課題文:
━━━━━━━━━━

私の選曲は、フランスのR.ディアンス、ベネズエラのA.ラウロといった、「リズムの楽しさ」「わかりやすさ」「メロディの美しさ」と「クラシック音楽の基礎」が共存する、かのパン職人のようなものにしてあります。誰が聞いても、なんとなくかっこいい、でも奥が深い。最高ですね。

普段はポップスしか聞かないという方にも、何日かに一度、私の演奏する音楽も思い出して聞いていただけるものにできるよう、今後も努力していきたいと思います。


演奏曲

沖縄三線で「津軽じょんがら節」弾いてみた/てぃんさぐぬ花

祖父が青森出身なものですから、DNA的には一番自分に近い場所にあるのがこの津軽三味線の音楽だと思うのですが、沖縄の三線で弾くのはなかなか難しいものですね。中国から琉球へ、そして日本へと渡りながら変化していった三弦の楽器。ちなみに三線や三味線は一番低い弦(つまり手前の弦)を「一の糸」、一番高い弦を「三の糸」と呼びますが、ギターは一番低い弦を「第6弦」、一番高い弦を「第1弦」と呼びます。逆なんですね。ギターにしろ三味線にしろ、あらゆる民族音楽における弦楽器の基本的な役割は「歌の伴奏」で、それはフラメンコでも、アンデスのフォルクローレでも、日本の民謡でもそうですよね。琉球音楽でも同じで、言わずと知れた名曲「てぃんさぐぬ花」もやはり、歌があって、三線の本来の役割が果たせるというものです。曲名はウチナーグチで「ホウセンカの花」を意味する言葉で、ホウセンカの花弁を爪に乗せると少しずつ爪に色が染みていくように、親の言うことは「チム(肝)」に染みていく、という教訓歌なのだそうです。私がこの曲を初めて生で聞いて感動したのは石垣島のとある島唄バーでしたが、どうやらこの曲は沖縄島(沖縄本島)の歌なのだそうで、それは石垣島を含む八重山諸島の民謡と沖縄島の民謡とでは三線の調律(チューニング)が異なることがあるのだそう。今回は、沖縄島のやり方に倣って三味線でいうところの「三下り」、西洋音楽でいうところの「4度調弦」にして演奏しています。

━━━━━━━━━━

データの内容:
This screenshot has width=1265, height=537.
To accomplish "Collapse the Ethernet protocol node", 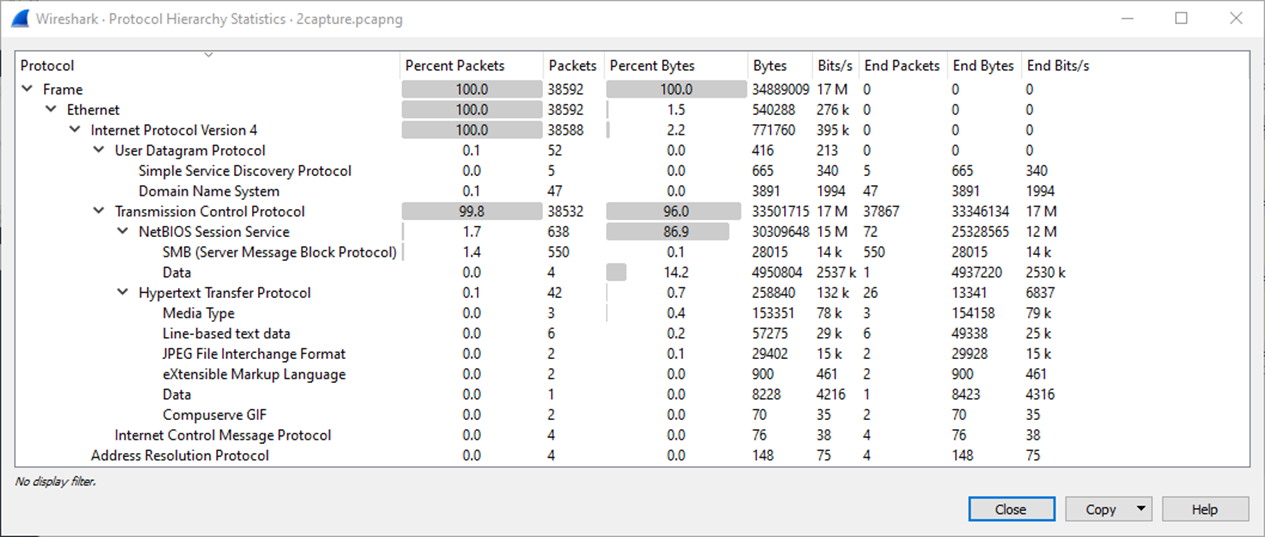I will (x=51, y=110).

━━━━━━━━━━

練習問題:
1 > 課題文について、次の問いに答えよ。
(a) 筆者が選曲の例に挙げている2人は、それぞれどの国の誰か。
(b) ギターでは一番低い弦を何と呼ぶか。
(c) 「てぃんさぐぬ花」という曲名は、ウチナーグチで何を意味するか。
2 > 課題文のうち「私の選曲は」で始まる段落を、主な内容を保ったまま短く書き直せ。
3 > 三線と「てぃんさぐぬ花」の演奏について述べた課題文を、最後の文のあとから書き継げ。

解答:
1 >
(a) フランスのR.ディアンスとベネズエラのA.ラウロである。
(b) 「第6弦」と呼ぶ。
(c) 「ホウセンカの花」を意味する。

2 > 筆者は、フランスのR.ディアンスやベネズエラのA.ラウロのように、リズムの楽しさ、わかりやすさ、メロディの美しさとクラシック音楽の基礎が共存する曲を選んでいる。誰が聞いてもかっこよく、しかも奥が深いところが最高だと筆者は考えている。

3 >
Vals Venezolano No 2~3

稗田が最も尊敬している作曲家の一人、アントニオ・ラウロ(1917-1986)の名曲です。私がベネズエラ音楽に傾倒するきっかけを作ってくれたのがまさにこの曲です。土着の音楽であるホロポやベネズエラワルツのリズムに、色彩豊かでロマンチックな和音が合わさり、またいわゆるクラシック音楽の理論を熟知していることもわかる、まさしく「誰が聞いても楽しめるうえに質の高い音楽」を体現しているのが巨匠ラウロであると思います。その魅力からか多くのギタリストが演奏されているにも関わらず、ベネズエラ音楽を掘り下げていきたいとか、ラウロの音楽をもっと知りたいという方があまり多く無いことは少し残念に思います。私はラウロに傾倒し、またベネズエラ音楽をもっと知りたいと思い、クアトロというベネズエラの民族楽器も演奏しています。この楽器、基本的にはいわゆるジャカジャカの伴奏をするのみなのですが、改めてラウロのこのベネズエラワルツを演奏してみると、そのクアトロのリズムが使われていることがわかります。ラウロが譜面に書いた音をなぞっていけば素晴らしい音楽が演奏できるけれど、その奥にあるものはやはり民族・文化的なアイデンティティであり、またクラシックの作曲法の基礎があるからこそ「玄人にもものを言わせない」根の強さでもあるということがわかるのです。ともあれ、「美しい音楽を、素直に楽しんで」というメッセージも受け取れる、素晴らしい音楽であることもまた事実ですね。温故知新という言葉がこれほどまでに当てはまる音楽は、他に無いと確信しています。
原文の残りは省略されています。